Però lui, Marco Rovelli, la coscienza a posto a posto, in questo senso della difesa della libertà d'espressione, non ce l'ha mica. Lo sanno in molti, in questa non tanto piccola comunità letteraria virtuale, che proprio lui mi ha escluso (censurato) dal circolo dei commentatori dell'iniziativa editoriale di cui è socio redattore, Nazione Indiana, usando a pretesto che mi sarei permesso di usare il termine BECERO (qui la discussione, ai piedi di un articolo del sociologo quasi omonimo del nostro, Marco Revelli). Che è vero, usai, ma solo per definire il suo modo di liquidare gli interlocutori, e di usare termini sconvenienti per denigrarli ulteriormente, come persone e come intellettuali, definendo le loro argomentazioni AD MINCHIAM, due volte (peraltro riferito al pensiero del vecchio comunista riformista Emanuele Macaluso, che fu anche ottimo direttore del giornale che gli dà la libertà di esprimersi, a Rovelli...) e FUFFA.

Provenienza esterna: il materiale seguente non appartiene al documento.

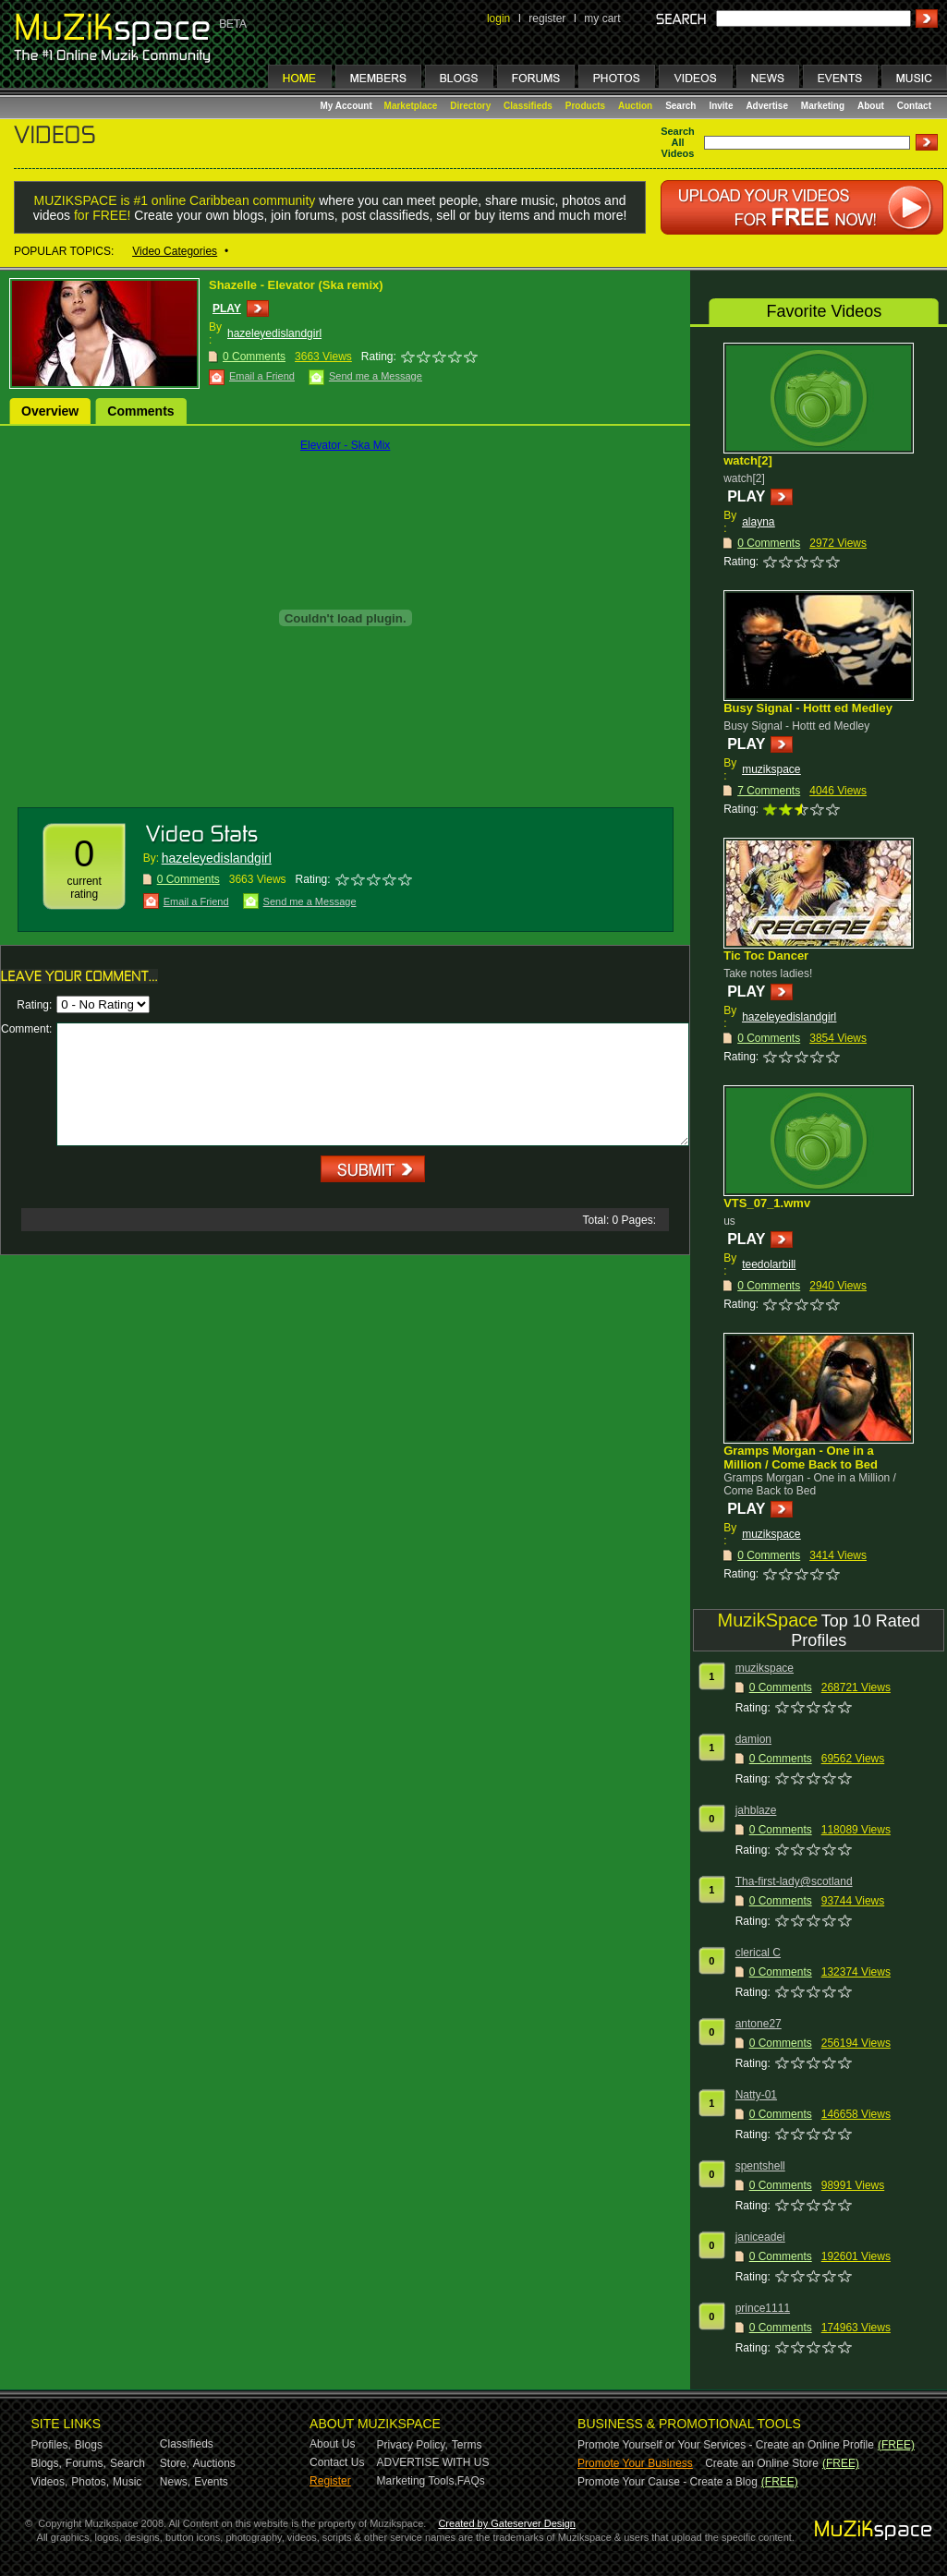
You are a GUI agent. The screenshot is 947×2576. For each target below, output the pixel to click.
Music (127, 2481)
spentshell (760, 2165)
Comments (140, 411)
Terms (467, 2444)
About (870, 106)
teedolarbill (768, 1264)
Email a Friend (262, 375)
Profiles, (51, 2444)
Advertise (767, 106)
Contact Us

Buffo, molto buffo. O Boffo, ora non ricordo la parola giusta: il mio metodo mnemonico è Fallaci. Riflettendoci, Boffo, penso sia la parola giusta, non a caso, esempio del nostro recente storico di vittima dei seminatori d'odio, e non seminatore di odio a sua volta... Infatti, tornando a me e Marco Rovelli, è successo che avendo io provato a difendere le mie ragioni intellettuali nei suoi confronti da questo piccolo blog, che in proporzione a nazione Indiana - considerato a torto o a ragione il più importante e autorevole d'Italia in fatto di letteratura - è una mosca (no una cacca di mosca, però, come alcuni vogliono far credere ulteriormente offendendo: semplicemente una mosca), mi sono trovato INFANGATO addirittura dalle colonne di un giornale nazionale come l'Unità (al cui confronto, il mio blog, è una lucciola; ma no un blog che piglia la lucciola per la lanterna; semplicemente una lucciola).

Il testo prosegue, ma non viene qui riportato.